The complainers in our reading from Malachi didn’t want the benefits of God. They wanted the benefits of this world, right now. "It is futile to serve God," they say. "What did we gain by carrying out his requirements and going about like mourners before the Lord Almighty?" Doggonit, they’d put a dollar’s worth of ritual and fasting into the divine vending machine and now they wanted their Coke! With change!

It’s worth noting that this is the same gang of priests and people that the Lord has been bringing a case against for the entire book of Malachi. Their "worship" was insincere all along. But even in this one passage, we see the error of believing in Christ because we think He’ll satisfy our self-defined needs. Friends, we have needs only God knows about, and only by His calling and faithfulness can they ever be fulfilled.

In both our passages we see one of these needs, the need to be saved from the wrath to come. Malachi reports that those who fear the Lord and honor His name will be spared in the day of judgment, as a man compassionately spares his son who serves him. In the great day of burning, the arrogant and every evildoer, all who claim they don’t need God and don’t want God, all who want God only on their terms and according to their preferences, all such will be destroyed like stubble. Paul takes up the same theme: Through him the Spirit promises that the Lord Jesus will be revealed from heaven in blazing fire to punish those who do not know God and who don’t obey His gospel.

That’s not something we like to think of as happening to our unbelieving family and friends. But as Paul says, God is just. If someone says No to God, God will give him what he desires and say No to him.

But, as Malachi says, for those who revere His name, those who are the called according to His purpose, the Sun of Righteousness will arise with healing in its wings. Now "Sun of Righteousness" is a figure of speech for our Lord and Messiah Jesus, who comes as the Light of the World to bring salvation and enlightenment to all who believe. Paul reminds us that we will be glorified in Christ at His coming, and those who trouble us because we belong to Jesus will be paid back with trouble, according to His perfect justice. It must be so, for whoever will not accept the death of the Son of God in their behalf, will have to bear their own just death in themselves. This is not revenge or retribution, it is simple justice.

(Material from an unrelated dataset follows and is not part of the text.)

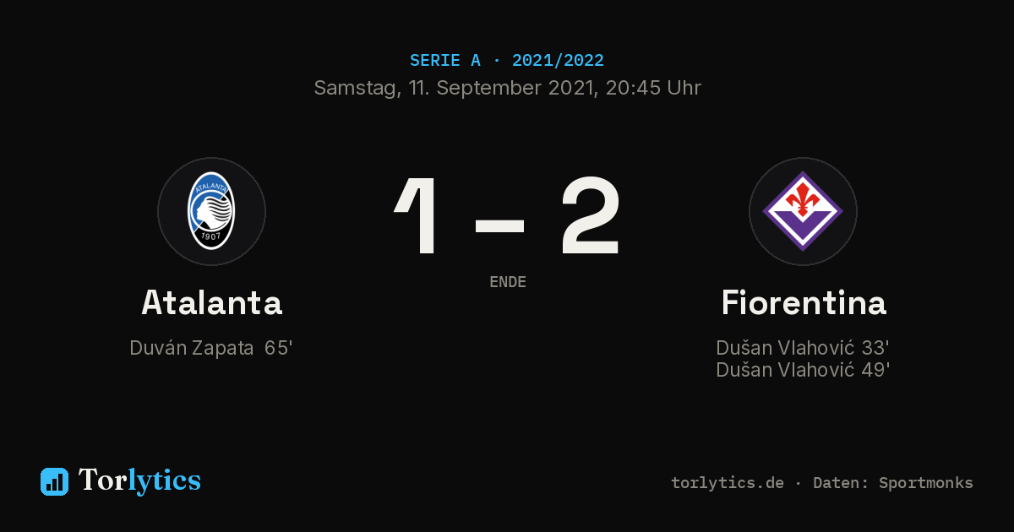The height and width of the screenshot is (532, 1014).
Task: Click the 1907 text on Atalanta crest
Action: pos(211,237)
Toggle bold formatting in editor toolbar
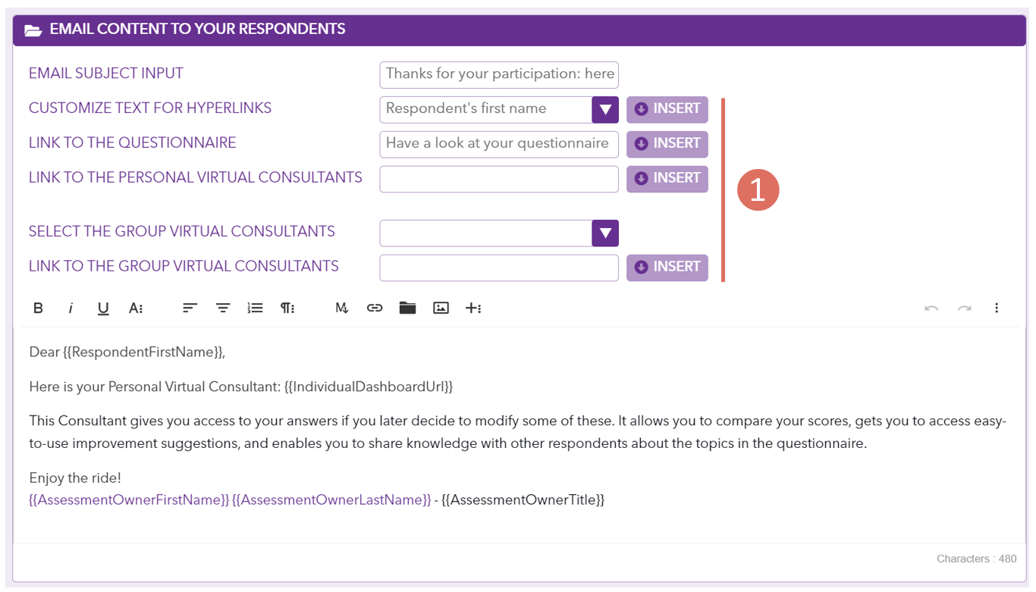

But beyond our need to be saved from the wrath to come, we need to know the glory and joy of true fellowship with our Lord. Malachi says that God’s faithful ones will be His, like a treasured possession a man gathers up and preserves. Or as some translations puts it, we will be His precious jewels. But the benefits of Christ are not only for the day of our Lord’s return. No, Paul prays for the Thessalonians and for us that by His power God may fulfill every good purpose of ours. This prayer is for us now, and since Paul is writing by inspiration of the Holy Spirit, we can confidently take it that he prays for things it’s God’s intention to give. God promises to bless and prosper every good work offered up in sincerity and love to His name! Even the least act prompted by your faith, He will bless; even the slightest humbling of our wills, even the least endurance of suffering or trouble for His name’s sake, He will remember and reward with good. And why? So that the name of our Lord Jesus Christ may be glorified in us, and we may be glorified in Him.

This is why we should be Christians. This is why we should tell our unbelieving family, neighbors, and friends about Him and what He has done for them in His death and resurrection and invite them to become Christians, too. Not for our own glory, but for glorious fellowship and fulfillment in Him. Not through our own good works, but through His grace and His grace alone. He calls us to suffer, because when we suffer with Him, we gain the reward of His suffering; He calls us to die, that in Him we might gloriously rise. Let those who will, seek God only for the earthly goods they can get out of him; by His grace we will seek Him for Himself and the glory of His name. Christian, Jesus calls you to suffer and die with Him, and then enter with Him into glory; may our God count you worthy of His calling.